# Machine Learning – Decision Trees and Entropy

January 28, 2010 2 Comments

# Decision Trees

If anyone requires further explanation, please get in touch with me (or anyone else for that matter)!

In machine learning, it can be desirable to come up with meaningful **if-then** rules in order to predict what will occur in the future. For example, “**if **this **and if** that** then** this will probably happen”. Decision trees can be built automatically, which can then be used to come up with these **if-then** rules.

A decision tree is used to investigate huge amounts of data and come up with the most probable outcomes. Each condition is an **internal** node on the tree. Each outcome is an **external** node.

The concept of **Information Gain** – pieces of information acquired can effect the level of certainty in a particular prediction. If one knows more information about a particular event that is about to occur then one can be more certain of what that event will be. For example, if you know that Apple has decorated its product announcement conference venue with splashes of paint, you can make a wild guess that they will be releasing a tablet-like device.

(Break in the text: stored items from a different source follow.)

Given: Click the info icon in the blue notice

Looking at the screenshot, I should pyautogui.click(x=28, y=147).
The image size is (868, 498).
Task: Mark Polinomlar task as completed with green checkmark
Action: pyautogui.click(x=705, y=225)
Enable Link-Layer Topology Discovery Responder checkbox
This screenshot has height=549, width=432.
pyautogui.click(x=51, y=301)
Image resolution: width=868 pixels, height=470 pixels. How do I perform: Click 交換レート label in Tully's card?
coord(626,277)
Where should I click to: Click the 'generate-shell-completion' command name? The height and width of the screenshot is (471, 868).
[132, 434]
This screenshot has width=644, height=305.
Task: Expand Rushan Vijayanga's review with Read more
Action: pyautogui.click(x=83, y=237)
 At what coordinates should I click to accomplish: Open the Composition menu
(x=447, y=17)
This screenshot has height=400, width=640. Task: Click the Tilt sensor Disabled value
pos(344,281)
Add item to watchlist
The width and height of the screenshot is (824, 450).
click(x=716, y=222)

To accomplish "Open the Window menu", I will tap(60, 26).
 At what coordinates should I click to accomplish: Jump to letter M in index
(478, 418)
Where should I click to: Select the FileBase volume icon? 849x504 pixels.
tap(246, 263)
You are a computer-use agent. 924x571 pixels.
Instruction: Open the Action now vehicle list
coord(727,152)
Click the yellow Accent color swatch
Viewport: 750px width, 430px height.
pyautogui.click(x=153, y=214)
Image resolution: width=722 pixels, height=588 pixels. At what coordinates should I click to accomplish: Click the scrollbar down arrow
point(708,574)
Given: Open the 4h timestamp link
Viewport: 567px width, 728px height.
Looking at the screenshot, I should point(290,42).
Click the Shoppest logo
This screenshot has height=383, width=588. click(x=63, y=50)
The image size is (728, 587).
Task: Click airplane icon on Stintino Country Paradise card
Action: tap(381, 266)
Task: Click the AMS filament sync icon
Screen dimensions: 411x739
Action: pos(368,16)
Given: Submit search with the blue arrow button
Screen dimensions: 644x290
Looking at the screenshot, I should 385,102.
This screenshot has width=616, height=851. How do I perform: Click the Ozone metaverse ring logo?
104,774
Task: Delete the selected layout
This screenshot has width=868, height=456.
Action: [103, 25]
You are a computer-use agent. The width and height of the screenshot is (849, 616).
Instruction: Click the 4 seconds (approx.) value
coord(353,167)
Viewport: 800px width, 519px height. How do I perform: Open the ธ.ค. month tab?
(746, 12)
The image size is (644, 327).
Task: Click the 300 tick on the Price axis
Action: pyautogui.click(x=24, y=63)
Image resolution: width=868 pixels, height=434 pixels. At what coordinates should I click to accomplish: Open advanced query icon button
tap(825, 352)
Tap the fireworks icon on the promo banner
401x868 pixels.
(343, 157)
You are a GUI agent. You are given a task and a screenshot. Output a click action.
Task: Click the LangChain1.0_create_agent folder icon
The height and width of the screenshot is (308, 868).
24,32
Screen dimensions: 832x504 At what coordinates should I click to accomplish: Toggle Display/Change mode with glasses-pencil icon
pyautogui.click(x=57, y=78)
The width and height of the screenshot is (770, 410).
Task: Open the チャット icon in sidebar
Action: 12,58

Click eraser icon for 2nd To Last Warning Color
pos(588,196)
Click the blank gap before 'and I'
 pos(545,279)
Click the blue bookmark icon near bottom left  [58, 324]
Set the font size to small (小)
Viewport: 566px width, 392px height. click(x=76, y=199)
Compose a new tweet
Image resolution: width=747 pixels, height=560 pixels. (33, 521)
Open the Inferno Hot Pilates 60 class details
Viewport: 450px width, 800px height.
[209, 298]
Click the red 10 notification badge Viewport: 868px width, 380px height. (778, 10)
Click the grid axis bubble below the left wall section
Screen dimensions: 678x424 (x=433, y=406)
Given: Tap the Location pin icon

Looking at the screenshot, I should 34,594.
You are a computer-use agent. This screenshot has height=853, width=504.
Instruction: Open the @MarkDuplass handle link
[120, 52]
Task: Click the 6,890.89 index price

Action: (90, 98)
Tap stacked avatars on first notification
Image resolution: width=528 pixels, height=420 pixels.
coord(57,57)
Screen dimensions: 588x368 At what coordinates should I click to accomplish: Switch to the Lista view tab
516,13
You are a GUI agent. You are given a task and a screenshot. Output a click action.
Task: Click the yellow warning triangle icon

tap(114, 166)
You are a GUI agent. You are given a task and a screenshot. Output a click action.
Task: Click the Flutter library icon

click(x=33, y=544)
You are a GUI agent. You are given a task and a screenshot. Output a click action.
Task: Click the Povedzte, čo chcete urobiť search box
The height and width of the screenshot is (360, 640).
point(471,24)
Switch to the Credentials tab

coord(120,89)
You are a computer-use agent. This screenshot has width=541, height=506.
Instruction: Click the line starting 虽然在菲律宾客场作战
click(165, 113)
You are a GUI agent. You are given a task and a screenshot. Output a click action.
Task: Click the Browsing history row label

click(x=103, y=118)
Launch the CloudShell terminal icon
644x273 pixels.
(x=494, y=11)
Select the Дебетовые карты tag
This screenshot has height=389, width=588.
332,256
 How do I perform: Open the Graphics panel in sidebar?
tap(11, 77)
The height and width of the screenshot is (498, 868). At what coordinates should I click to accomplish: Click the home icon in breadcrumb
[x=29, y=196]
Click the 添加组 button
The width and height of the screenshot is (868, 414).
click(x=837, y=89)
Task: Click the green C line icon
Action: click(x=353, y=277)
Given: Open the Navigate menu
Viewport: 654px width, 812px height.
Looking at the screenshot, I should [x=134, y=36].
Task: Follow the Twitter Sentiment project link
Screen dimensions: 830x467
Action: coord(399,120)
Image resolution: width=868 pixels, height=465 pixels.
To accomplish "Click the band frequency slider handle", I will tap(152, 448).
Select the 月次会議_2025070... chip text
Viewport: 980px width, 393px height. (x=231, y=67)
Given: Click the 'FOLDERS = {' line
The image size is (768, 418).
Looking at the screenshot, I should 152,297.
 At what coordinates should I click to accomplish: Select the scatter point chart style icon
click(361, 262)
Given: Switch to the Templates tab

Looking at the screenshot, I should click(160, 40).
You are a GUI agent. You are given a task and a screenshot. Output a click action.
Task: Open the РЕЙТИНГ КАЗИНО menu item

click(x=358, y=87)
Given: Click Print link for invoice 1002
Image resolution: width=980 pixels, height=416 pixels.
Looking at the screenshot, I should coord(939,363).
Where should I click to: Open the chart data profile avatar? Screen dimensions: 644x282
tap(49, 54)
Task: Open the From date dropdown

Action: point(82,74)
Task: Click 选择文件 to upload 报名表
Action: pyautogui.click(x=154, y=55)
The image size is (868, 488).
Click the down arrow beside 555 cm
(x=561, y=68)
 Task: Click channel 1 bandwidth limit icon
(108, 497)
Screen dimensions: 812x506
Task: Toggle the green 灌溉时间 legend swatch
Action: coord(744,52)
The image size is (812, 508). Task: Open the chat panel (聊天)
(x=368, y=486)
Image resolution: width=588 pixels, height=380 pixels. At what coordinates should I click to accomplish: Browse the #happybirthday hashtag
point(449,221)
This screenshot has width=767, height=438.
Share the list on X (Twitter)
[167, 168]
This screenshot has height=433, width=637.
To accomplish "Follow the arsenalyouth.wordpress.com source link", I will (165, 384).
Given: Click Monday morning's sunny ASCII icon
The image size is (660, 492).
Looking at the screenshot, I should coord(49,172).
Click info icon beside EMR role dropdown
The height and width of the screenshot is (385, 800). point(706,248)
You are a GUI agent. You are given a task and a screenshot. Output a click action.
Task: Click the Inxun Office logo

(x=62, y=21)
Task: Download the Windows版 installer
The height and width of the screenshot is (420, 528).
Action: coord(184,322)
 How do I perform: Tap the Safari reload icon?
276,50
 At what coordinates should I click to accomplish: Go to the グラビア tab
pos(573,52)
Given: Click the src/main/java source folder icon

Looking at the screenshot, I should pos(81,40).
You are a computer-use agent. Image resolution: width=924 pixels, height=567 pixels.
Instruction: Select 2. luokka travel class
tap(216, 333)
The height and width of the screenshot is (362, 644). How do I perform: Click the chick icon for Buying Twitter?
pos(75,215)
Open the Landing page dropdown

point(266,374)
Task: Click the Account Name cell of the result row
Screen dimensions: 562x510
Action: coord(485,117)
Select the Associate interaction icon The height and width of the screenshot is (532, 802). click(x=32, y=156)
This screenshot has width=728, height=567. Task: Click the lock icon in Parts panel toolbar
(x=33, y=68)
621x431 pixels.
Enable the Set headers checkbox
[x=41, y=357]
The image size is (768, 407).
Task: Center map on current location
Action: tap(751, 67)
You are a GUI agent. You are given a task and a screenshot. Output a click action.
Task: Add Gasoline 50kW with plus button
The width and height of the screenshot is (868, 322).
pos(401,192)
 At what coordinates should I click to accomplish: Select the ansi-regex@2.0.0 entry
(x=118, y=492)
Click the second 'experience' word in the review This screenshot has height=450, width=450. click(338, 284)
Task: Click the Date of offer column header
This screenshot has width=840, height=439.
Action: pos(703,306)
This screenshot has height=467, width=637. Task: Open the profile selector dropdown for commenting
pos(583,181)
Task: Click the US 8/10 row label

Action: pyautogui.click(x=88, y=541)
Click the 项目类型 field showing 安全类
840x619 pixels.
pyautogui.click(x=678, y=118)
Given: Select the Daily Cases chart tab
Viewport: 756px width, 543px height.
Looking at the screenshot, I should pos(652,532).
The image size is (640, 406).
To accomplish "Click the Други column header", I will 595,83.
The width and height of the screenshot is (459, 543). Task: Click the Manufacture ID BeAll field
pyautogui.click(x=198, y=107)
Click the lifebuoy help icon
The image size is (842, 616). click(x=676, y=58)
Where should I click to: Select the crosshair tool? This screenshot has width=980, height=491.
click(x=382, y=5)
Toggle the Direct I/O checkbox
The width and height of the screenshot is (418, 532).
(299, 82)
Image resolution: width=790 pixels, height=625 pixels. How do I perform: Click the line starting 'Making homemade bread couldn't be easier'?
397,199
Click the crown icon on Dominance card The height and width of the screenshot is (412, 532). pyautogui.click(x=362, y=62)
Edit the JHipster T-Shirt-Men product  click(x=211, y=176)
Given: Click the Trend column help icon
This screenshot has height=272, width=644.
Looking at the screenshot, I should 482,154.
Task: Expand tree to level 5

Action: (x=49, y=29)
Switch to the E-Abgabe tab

If you then find out that an executive for an ebook store claims they’ve been working closely with Apple on ebooks then you now have a greater degree of certainty that the product they’re going to announce will be a tablet, and so on.

This concept of information gain can be used to make machine learning predictions.

The level of certainty of a particular decision can be measured as a number from 1 (completely uncertain) to 0 (completely certain).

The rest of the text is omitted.